Lyvia datang ke kantornya lebih pagi. Tak biasanya, ia menempuh jalan yang berbeda. Memasuki jalan sempit yang diapit oleh rerimbunan pepohonan dan rumah penduduk yang jarang-jarang. Adakalanya ia menghendaki kesunyian. Kesunyian yang benar-benar nyata. Juga menjalani sesuatu yang berbeda dari biasa.
Tidak ada gelombang radio lokal yang tertangkap dengan jelas. Baguslah. Jadi sepagi ini, ia bisa menikmati musik alam cukup dengan mematikan AC mobil dan membuka kaca mobilnya lebar-lebar.
Semalaman ia tertidur pulas. Rasa letih teramat sangat ternyata sangat membantunya berkelana sepuasnya di alam mimpi. Ia terbangun tadi pagi dalam kondisi segar bugar, tak tersisa lagi kepenatan lahir batin yang melandanya sejak kepulangan dari Tambelan. Jika ada yang masih menyisa di pikirannya saat ini, adalah segala informasi yang ia peroleh tentang perlindungan penyu.
Ya. Dunia maya terkadang memang melenakan. Seperti sebuah pengembaraan tak berujung. Sekali saja jemari menggiring untuk menelusuri informasi, jarang sekali bisa langsung berhenti, seringkali akan terus menjelajah, mencari dan menggali lebih dalam.

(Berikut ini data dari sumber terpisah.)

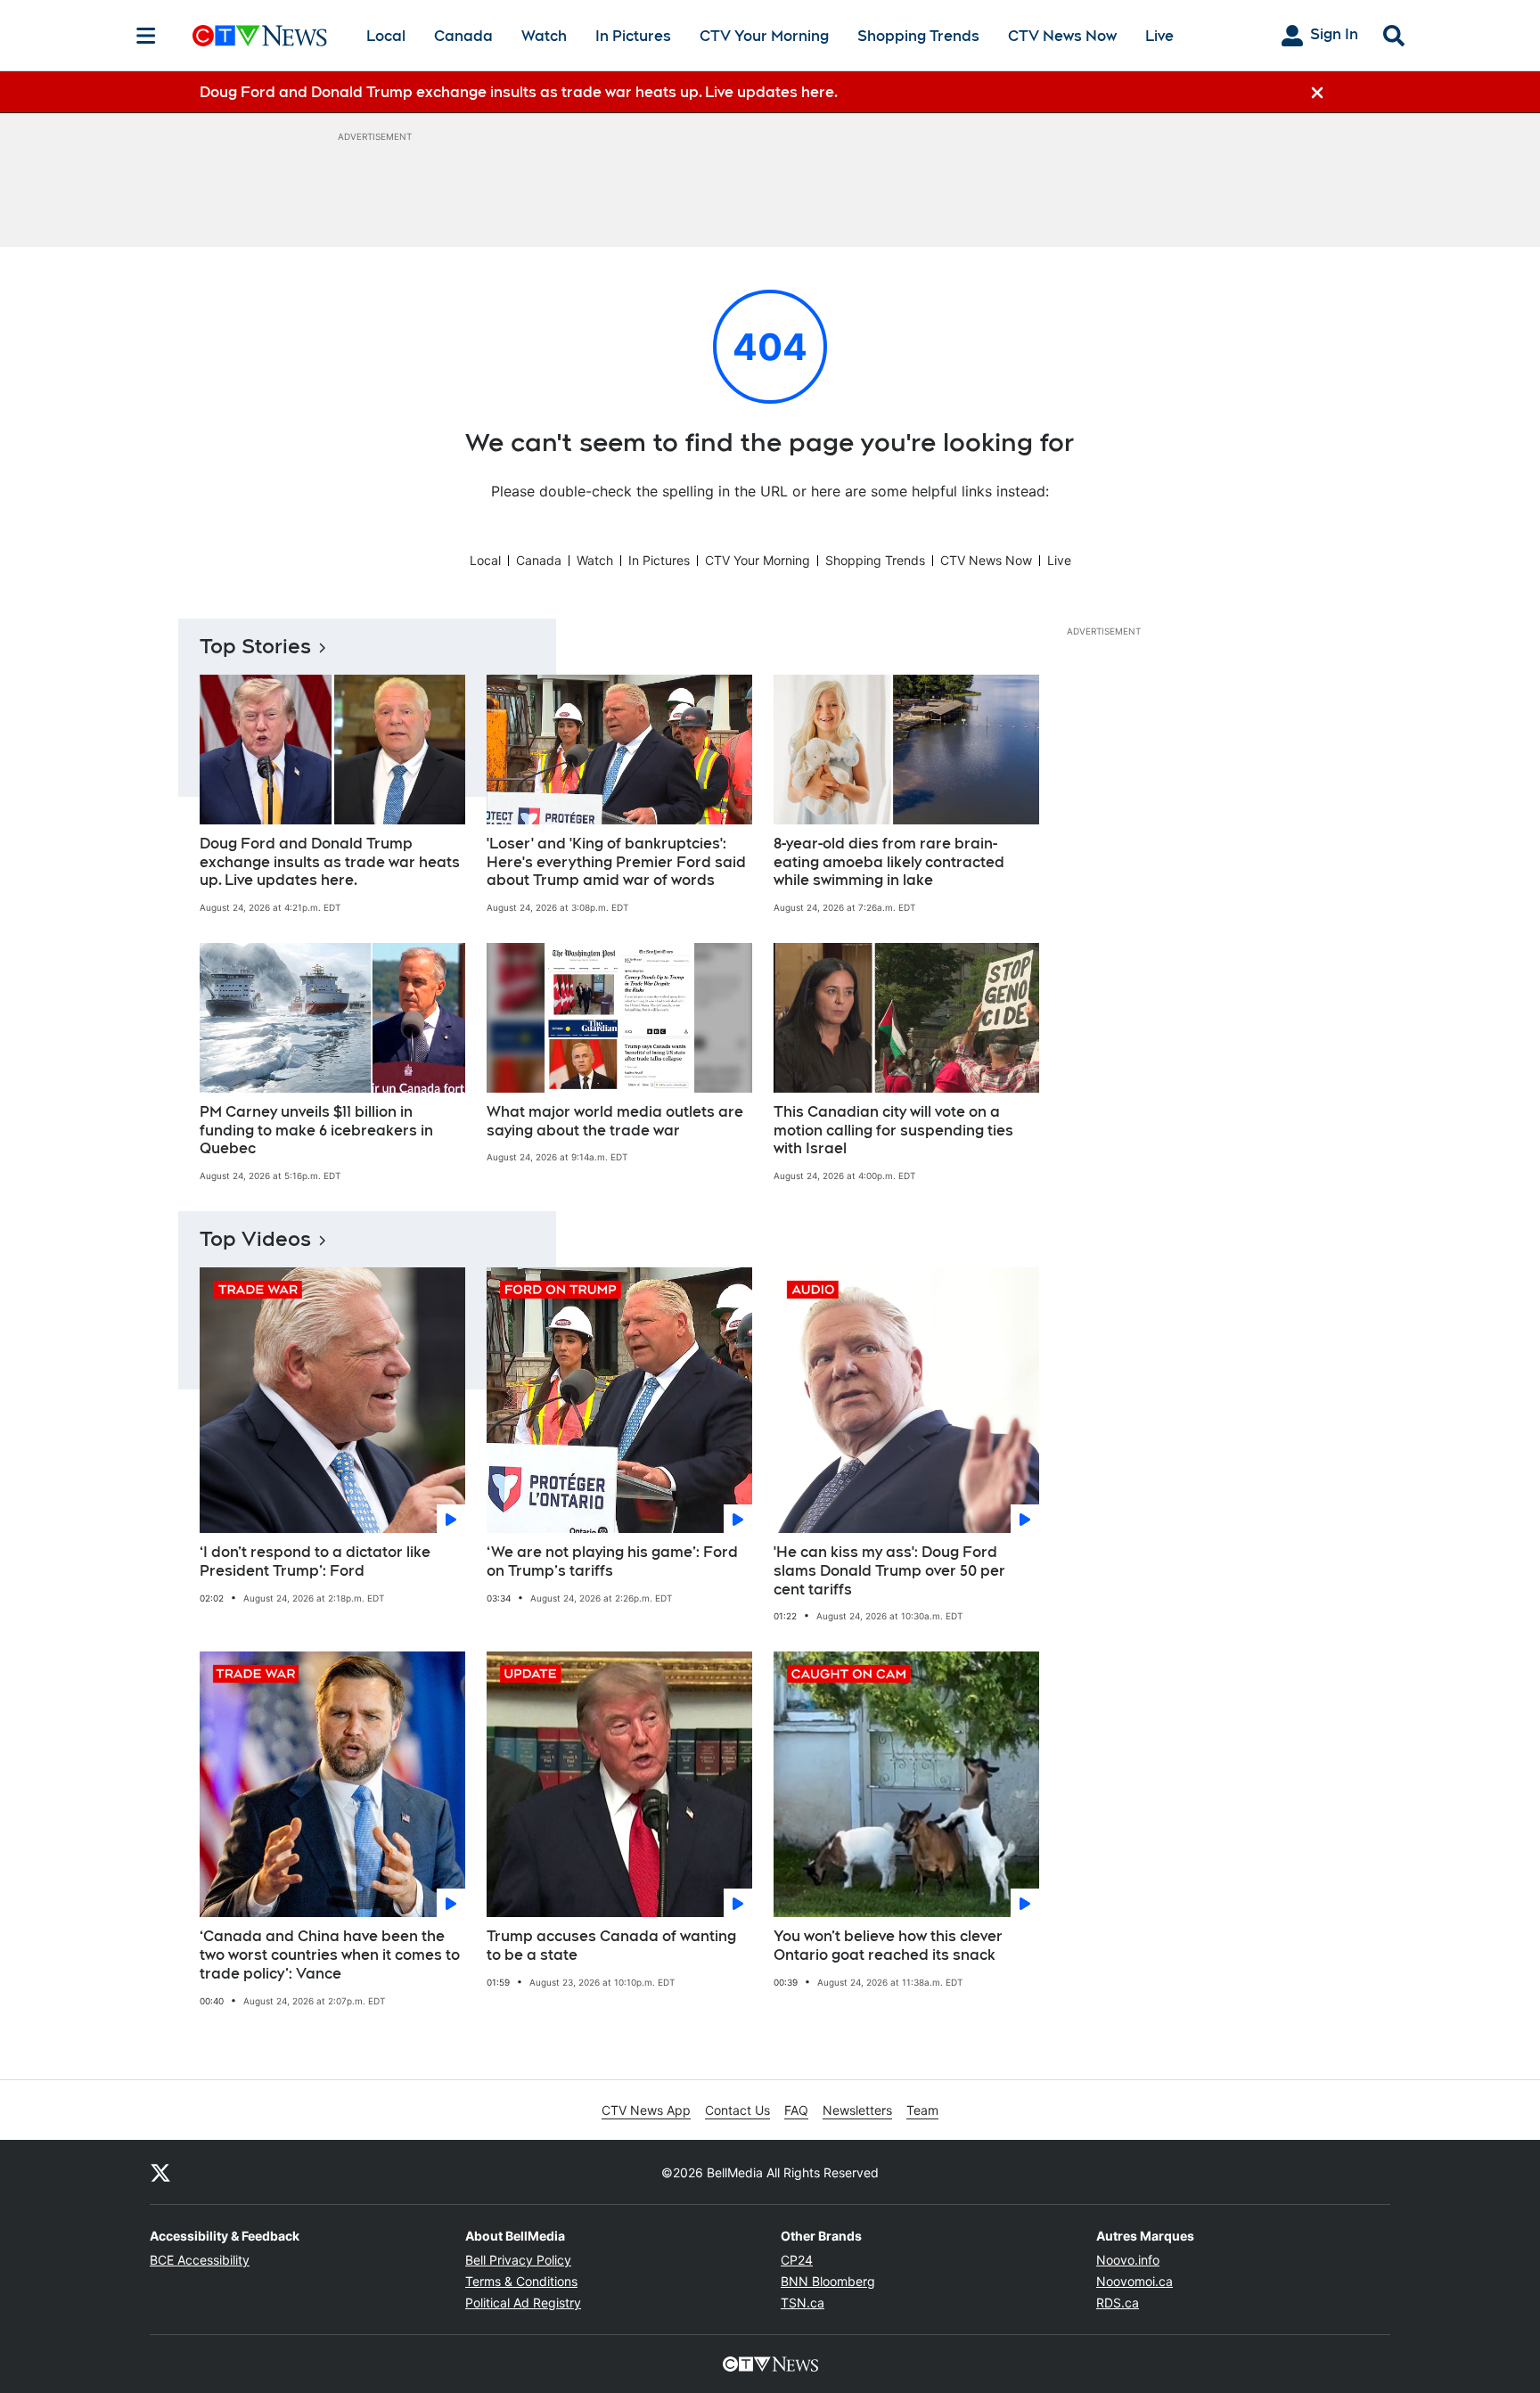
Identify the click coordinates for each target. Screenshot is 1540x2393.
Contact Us (737, 2110)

Dan hal yang sama ia alami kemarin. Pengembaraannya terhadap dunia satwa langka yang hidup di dua alam itu tidak hanya membuatnya terlena, tetapi juga seakan baru terbangun dan tersadarkan, bahwa ada kehidupan lain di muka bumi ini yang kian menipis habitatnya, yang memerlukan tangan-tangan manusia untuk melindungi dan menjaga. Tangan-tangan yang ironinya selama ini justru lebih banyak dipergunakan untuk membuat kehidupan mereka menjadi kian langka.
Lyvia menutup kaca mobil saat sinar matahari mulai membuatnya silau. Semakin jauh mengembara, rasa kagum Lyvia terhadap Annisa semakin dalam. Ia tak peduli lagi betapa anehnya rasa kekaguman itu. Toh tidak ada satu pun peristiwa di muka bumi ini beratas nama kebetulan belaka. Kemampuan yang ia miliki, “pertemuan”nya dengan Annisa, juga keberadaan sosok Fei di dalamnya, ia yakin, tak mungkin hanya sebuah benang merah tanpa alasan, melainkan ada sesuatu yang tengah menanti penyelesaian, ataupun setidaknya menggugah kesadaran, seperti yang ia alami saat akhirnya menginsyafi perjuangan Annisa membela kehidupan satwa-satwa langka nan ringkih itu.
Ups! Sosok bocah kecil yang tiba-tiba menyeberang jalan sontak membuat Lyvia menekan rem. Di saat bersamaan, tangannya reflek membuat gerakan memutar setir ke samping. Tubuhnya terdorong ke depan hingga keningnya hampir mencium gagang setir. Terdengar bunyi benturan keras dari arah kanan. Lyvia belum menyadari benar apa yang barusan terjadi saat mobilnya benar-benar berhenti. Kepalanya mendadak pusing, dan dalam sesaat, sekelilingnya terasa gelap.
Satu ketukan keras pada jendela samping adalah yang pertama kali menyadarkannya. Lyvia menoleh. Otot matanya otomatis tertarik ke atas. Fei berdiri di luar!
Lyvia membuka kaca. Rasa gemetar langsung merambati ulu hatinya saat mengenali mobil siapa yang sudah ditabraknya. Juga saat matanya menangkap sekilas siapa yang tengah duduk menunggu di dalam mobil. Itu atasan Fei. Dan mobil yang baru saja ditabraknya, tak lain adalah mobil berplat merah.